This jade is published in Filippo Salviati 4000 YEARS OF CHINESE ARCHAIC JADES Edition Zacke, Vienna 2017, no. 248
雙龍雙蛇紋玉璜- 東周, 战国, 公元前4世紀
This small dragon-shaped pendant is ingeniously worked in the shape of two interlocking dragons. The heads, carved at the extremities, face opposite directions while their tails intertwine at the top of the ornament forming an elegant loop which acts as the suspension hole for the ornament. The dragons’ pawed claws emerge from the bottom of their bodies, while two more curling appendages overlap the dragons’ bodies at the centre of the pendant. This pendant can be considered to be a stylistic variation of the more common double-headed dragon pendants, where the animals share a common body. In this case however, the design is more complex, not just because the two dragons are partly intertwined but also because there is an additional pair of snakelike animals carved over the two dragons’ bodies. The snakes’ heads, seen from above, are placed close to the dragons’ heads, while their bodies, marked with thin lines, overlap those of the dragons. The jade is of a dark, brown colour with black marks and spots distributed all over the stone. There are a few old chips, mostly located at the centre of the composition near the bottom border, which were probably generated by faults in the stone when the jade was carved.
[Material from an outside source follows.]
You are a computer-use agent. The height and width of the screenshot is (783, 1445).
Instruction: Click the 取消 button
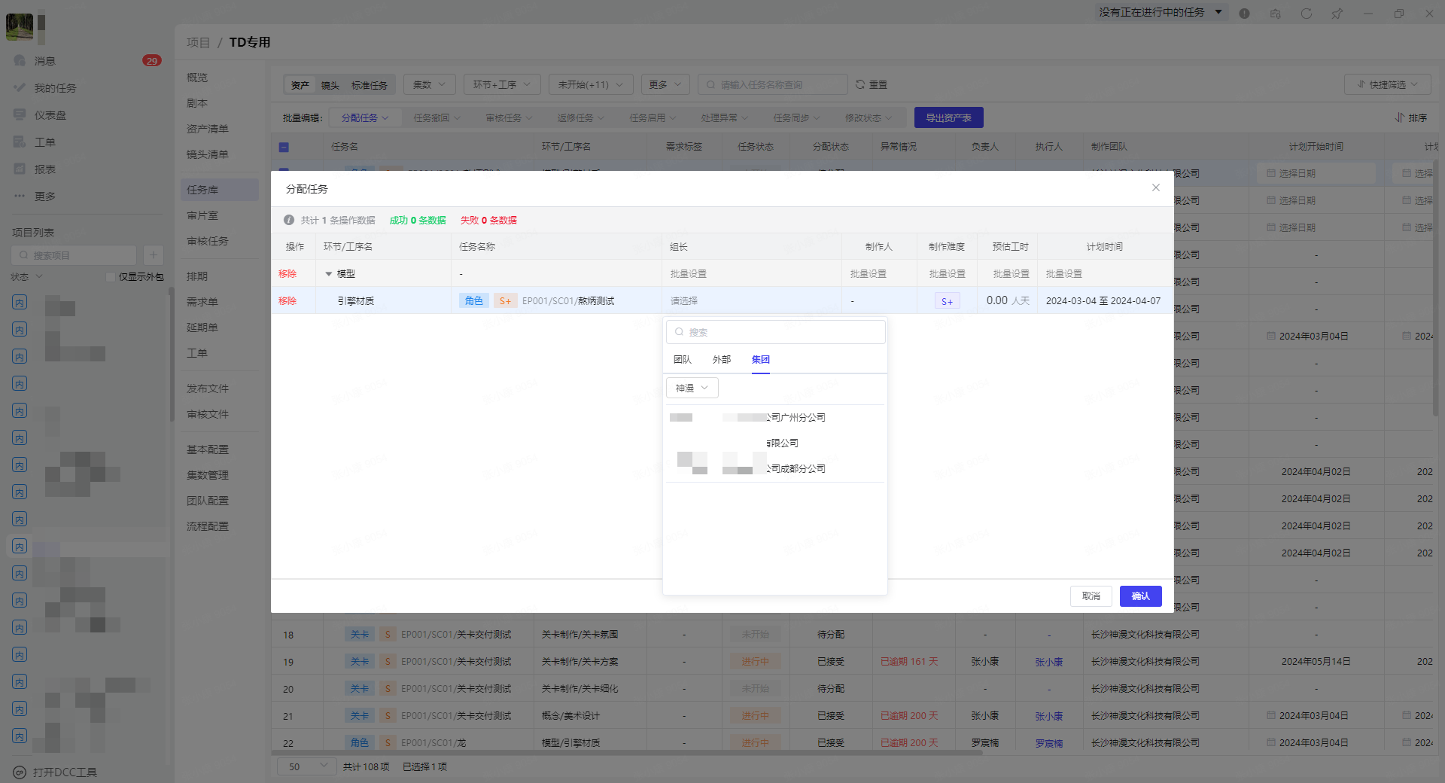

Two similar pendants are reproduced respectively in Yang Boda, Chinese Archaic Jades, no. 183, and in Salviati, Radiant Stones, no. 103. The main difference between these two pendants and the present one is that in the comparable pieces the dragons’ bodies cross over each other at the centre of the ornament, while each dragon’s tail touches the other dragon’s jaw, designing a horizontal “8”-shaped pattern. The suspension hole is thus not created by the intertwining tails, as in the present example, but by the appendages of the dragons’ bodies which, as in the present example, are adorned with an additional snake-like creature extending over the whole length of the dragons’ bodies.